With that said, there are certain conventions in all mediums which define whether they're considered a creative work in that medium; and there are certain qualities of creative works that tend to be required for them to be considered art. For example, in music we require far more than a random assortment of sounds before we consider something to be a piece of music and we set a much higher standard for which music becomes a work of art. We don’t praise the work of a 2 year old who is banging a spoon on a metal pot while screaming his favourite 4 letter word at the top of his lungs as being a great piece of art.

In literature it requires more than just a random collection of characters on a page before we consider something to be a poem, novella, novel, or play; and we don’t consider all works to be art/literature.
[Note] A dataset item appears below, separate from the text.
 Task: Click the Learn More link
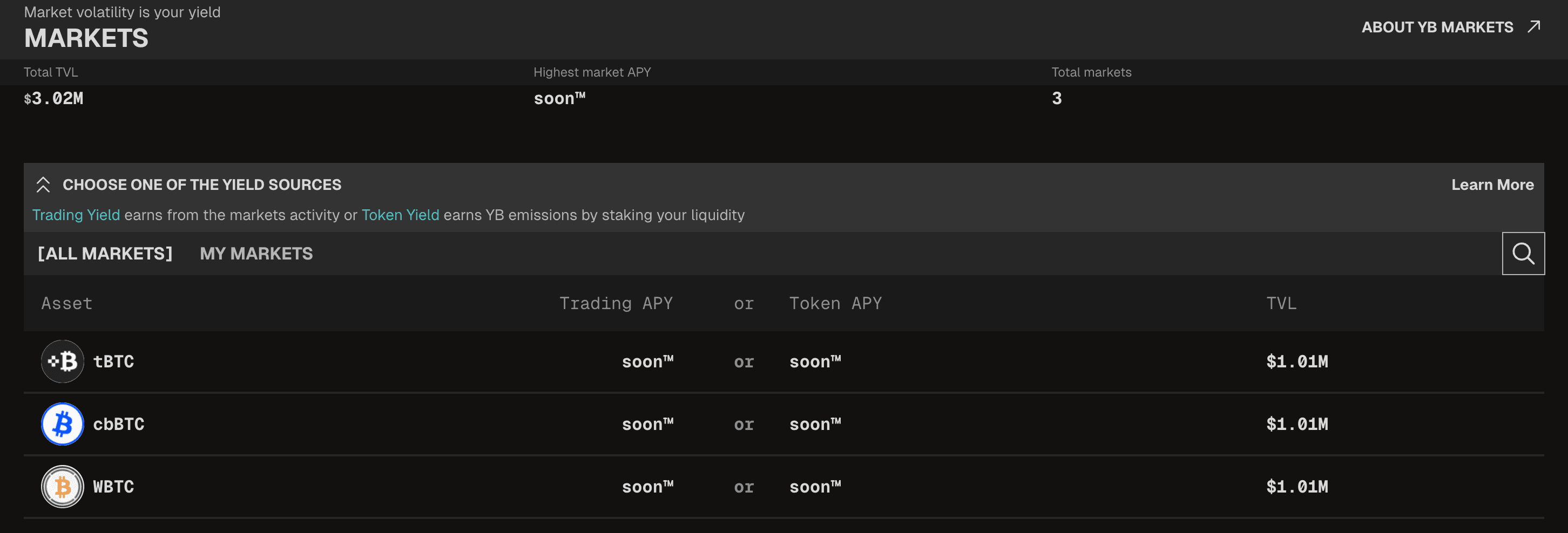coord(1492,185)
No one would argue that the dirty limericks written in a bathroom stall were works of literature.

In visual arts today there are rules, but the rules have very little to do with talent, aesthetics, originality, or depth of message; and I can`t believe that artists that were working before the 1960`s would find any kinship with these shallow hacks.



I think you should read a little something about art theory before making such ridiculous statements.

Conventions in art are just that... conventions. They change every time a new movement appears. They aren't strict rules that artists throughout the ages have had to follow. It's funny that you say that 'can`t believe that artists that were working before the 1960`s would find any kinship with these shallow hacks'. I'm absolutely sure that Rembrandt wouldn't have found any kinship in the works of those artists working before the 1960s. He would've looked at a picasso, or even something older like a monet, and said to himself 'WTF is this?! This is junk!'

Also, you are aware that the people who praised the artist guy are actualyl people who can be called experts regarding art, no? They most likely know more about art than pretty much every single person on this forum.

And I'd really liek to know why people like throwing arroudn the word 'shallow' when talkign about this works. Seems to me like most of the peopel here fall into the second categpry I mentioned in my previous post.


Just because you've been spoon-fed theory and can regurgitate it on demand does not make you more knowledgeable than anyone else. Just because you can wax-poetic for hours about how the work represents the class struggle in North America does not mean that the autistic “outsider artist” intended that as he welded a random assortment of crap together.

Certainly, the rules surrounding visual arts do not need to be as strict as they once were, much like the rules surrounding music are not as strict as they once were; but even the most unconventional music still is identifiable as music because it involves the same notes (possibly created using unconventional means), in the same harmonic/melodic formations, in a very conventional time signature.

The saddest part about modern art is how its fans see it as being unconventional, when the messages of the artists are so generic and boring that you can often "interpret" visual arts with a blindfold on. The vast majority I have seen are artists who are having a tantrum over the established order of the world and believe themselves to be somehow better than the average person. More often than not, they will be attacking religion (almost always Catholicism or Christianity, but rarely Judaism), consumerism, or class structure. Sadly enough, if I were to take packaging from a variety of fast food establishments, fill it with excrement, and put them on display the average one of your "experts" would have difficulty telling the difference between my "show" and that of a real "artist".



thats what i call performance art. they should pay that cleaning woman!



“It appeared that there had even been demonstrations to thank Big Brother for raising the chocolate ration to twenty grams a week. And only yesterday, he reflected, it had been announced that the ration was to be reduced to twenty grams a week. Was it possible that they could swallow that, after only twenty-four hours? Yes, they swallowed it.”